Synthesis and properties of CuO-doped Ce0.9Gd0.1O2−δ electrolytes for SOFCs

The effects of copper oxide (CuO) addition on the crystal structure, densification and microstructure of Gd-doped ceria (Ce0.9Gd0.1O2−δ, CGO) synthesized by the polymeric precursor method have been studied. Ce0.9−xGd0.1CuxO2−δ (0≤x≤0.01) precursor powders were calcined at 600°C for 1h and the phase formation was studied by powder X-ray diffraction combined with Rietveld refinement analysis. Relative density measurements and microstructural analysis were performed on pellets sintered in the temperature range 1000–1100°C in air.
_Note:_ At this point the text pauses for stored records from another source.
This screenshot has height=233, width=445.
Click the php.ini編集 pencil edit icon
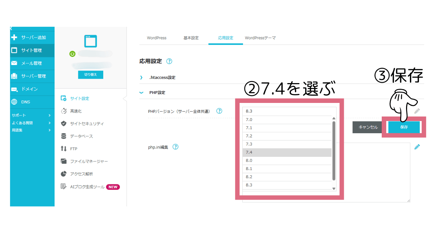click(x=417, y=147)
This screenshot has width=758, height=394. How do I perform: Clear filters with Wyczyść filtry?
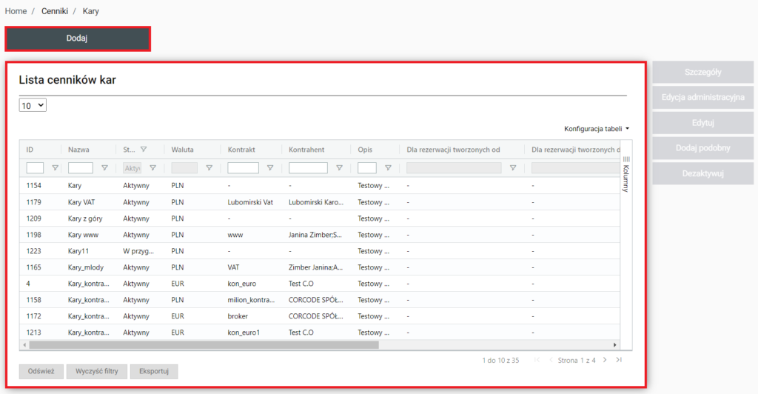coord(96,372)
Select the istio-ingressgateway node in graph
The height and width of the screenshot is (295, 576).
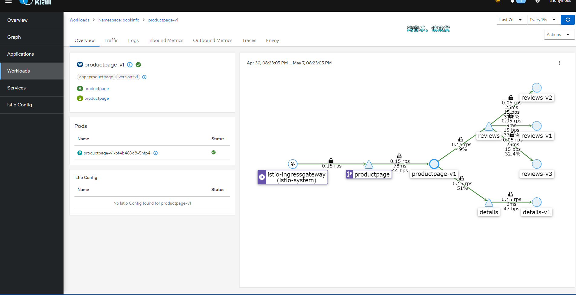pos(293,164)
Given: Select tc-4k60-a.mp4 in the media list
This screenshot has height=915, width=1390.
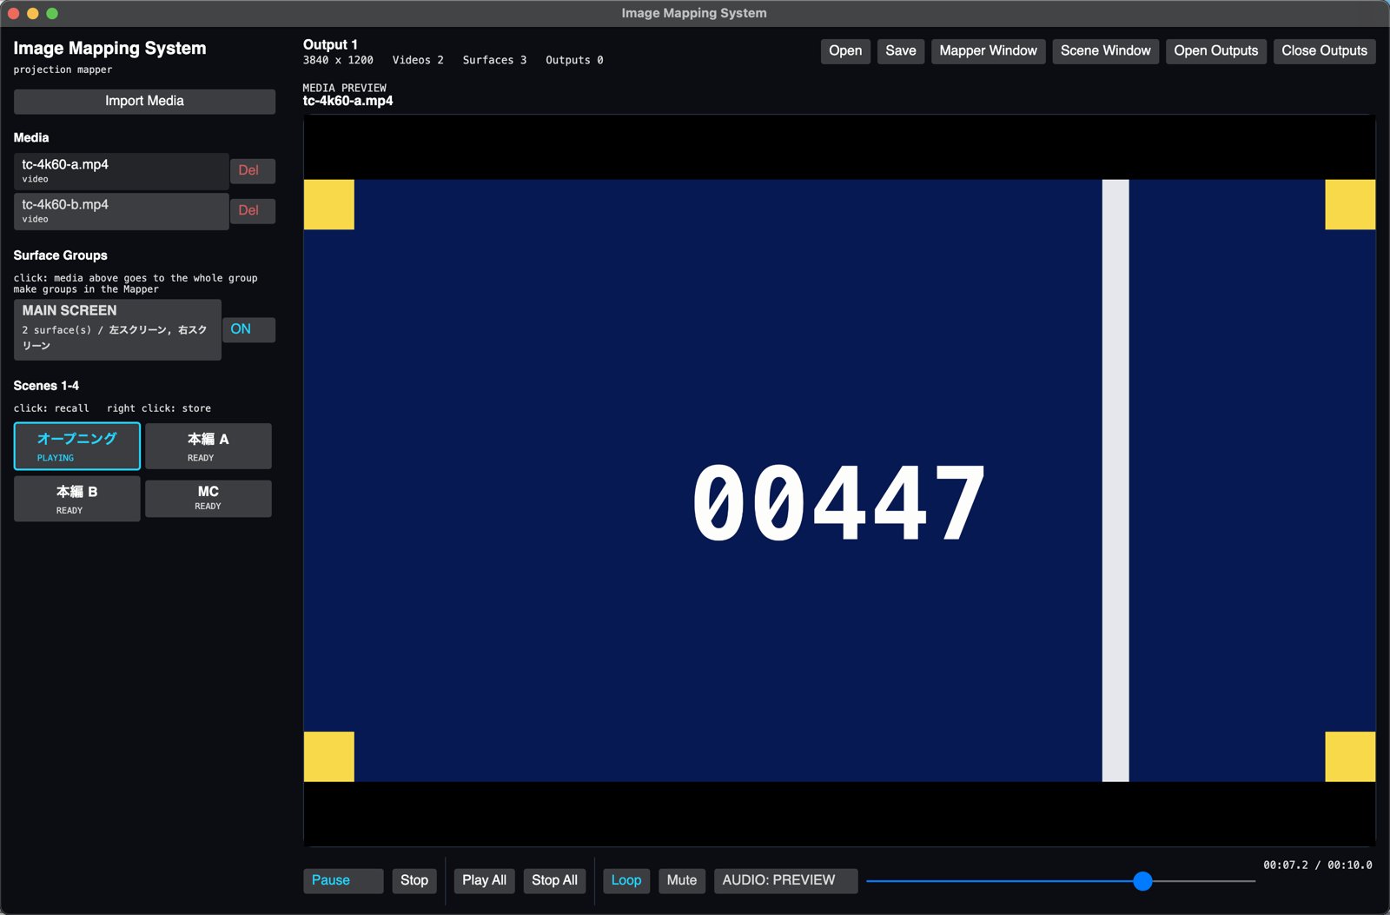Looking at the screenshot, I should click(x=121, y=171).
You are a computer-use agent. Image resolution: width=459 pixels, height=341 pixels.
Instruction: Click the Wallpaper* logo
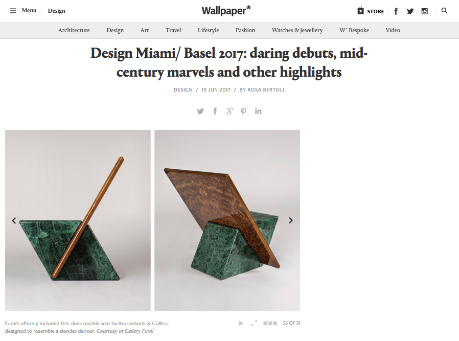(226, 11)
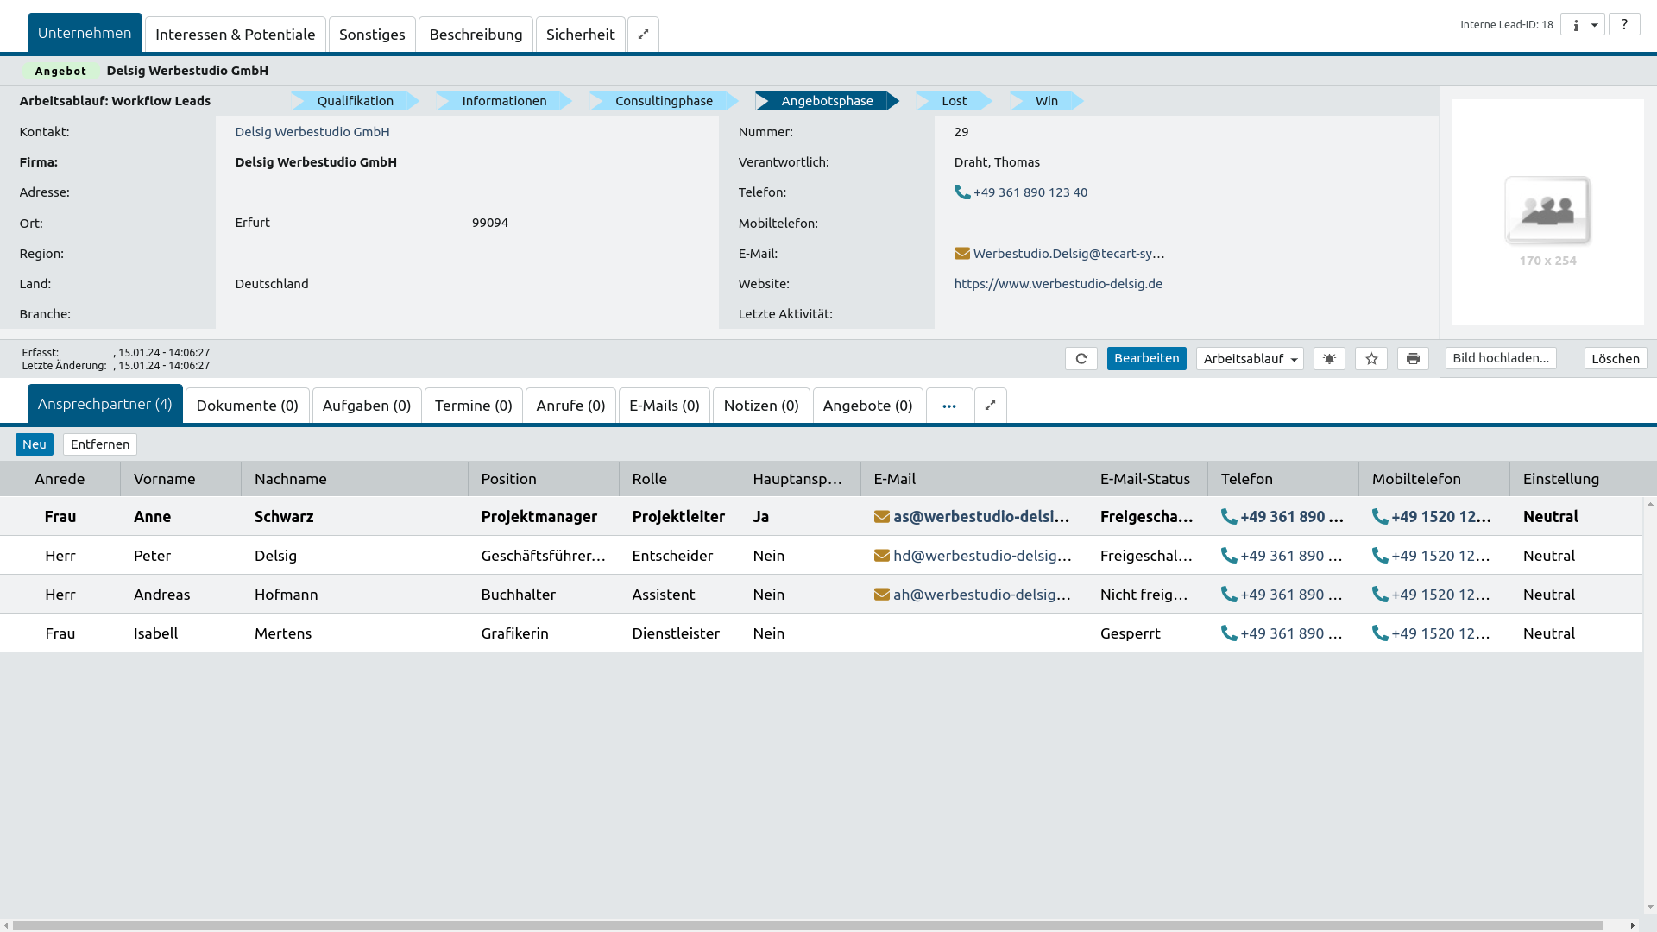Click expand icon next to Sicherheit tab
The height and width of the screenshot is (932, 1657).
click(643, 35)
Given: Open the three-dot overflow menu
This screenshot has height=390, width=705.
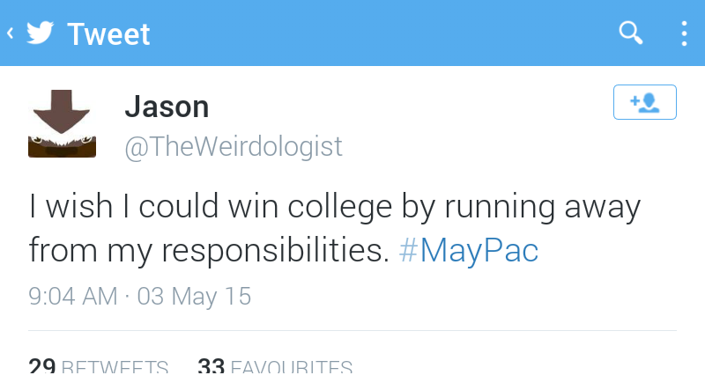Looking at the screenshot, I should tap(684, 33).
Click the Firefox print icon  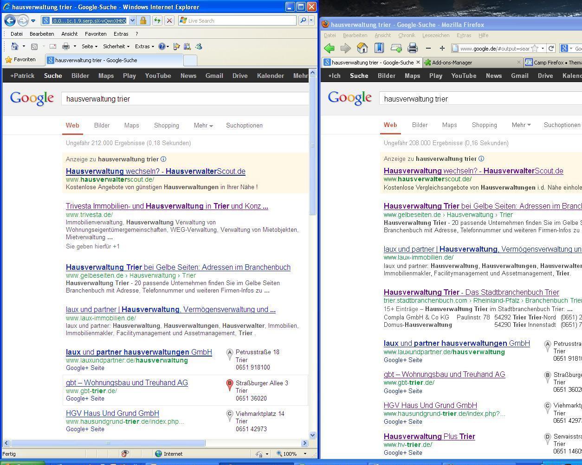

The effect of CuO as a sintering aid becomes more visible when its content is in the 0.5–1mol% range where the relative densities are found to be 98% for sintering temperature as low as 1000°C. A remarkable reduction (up to ~500°C) in the sintering temperature for 1mol% CuO-doped CGO ceramics is observed together with the formation of a dissolved phase of Gd2O3–CeO2–CuO. Ce0.89Gd0.1Cu0.01−yO2−δ sintered at 1000°C shows total electrical conductivity of 15.5mScm−1 at 600°C slightly higher than Ce0.9Gd0.1O2−δ sintered at 1500°C (12.4mScm−1). •Polymeric precursor method is a viable synthesis technique to prepare CuO-doped Ce0.9Gd0.1O2−δ solid solutions.•Cu2+ doping improves the sinterability of gadolinia-doped ceria.•98% Theoretical density is obtained after sintering at 1000°C.•Addition of 1mol% CuO has no detrimental effect on total electrical conductivity of CGO.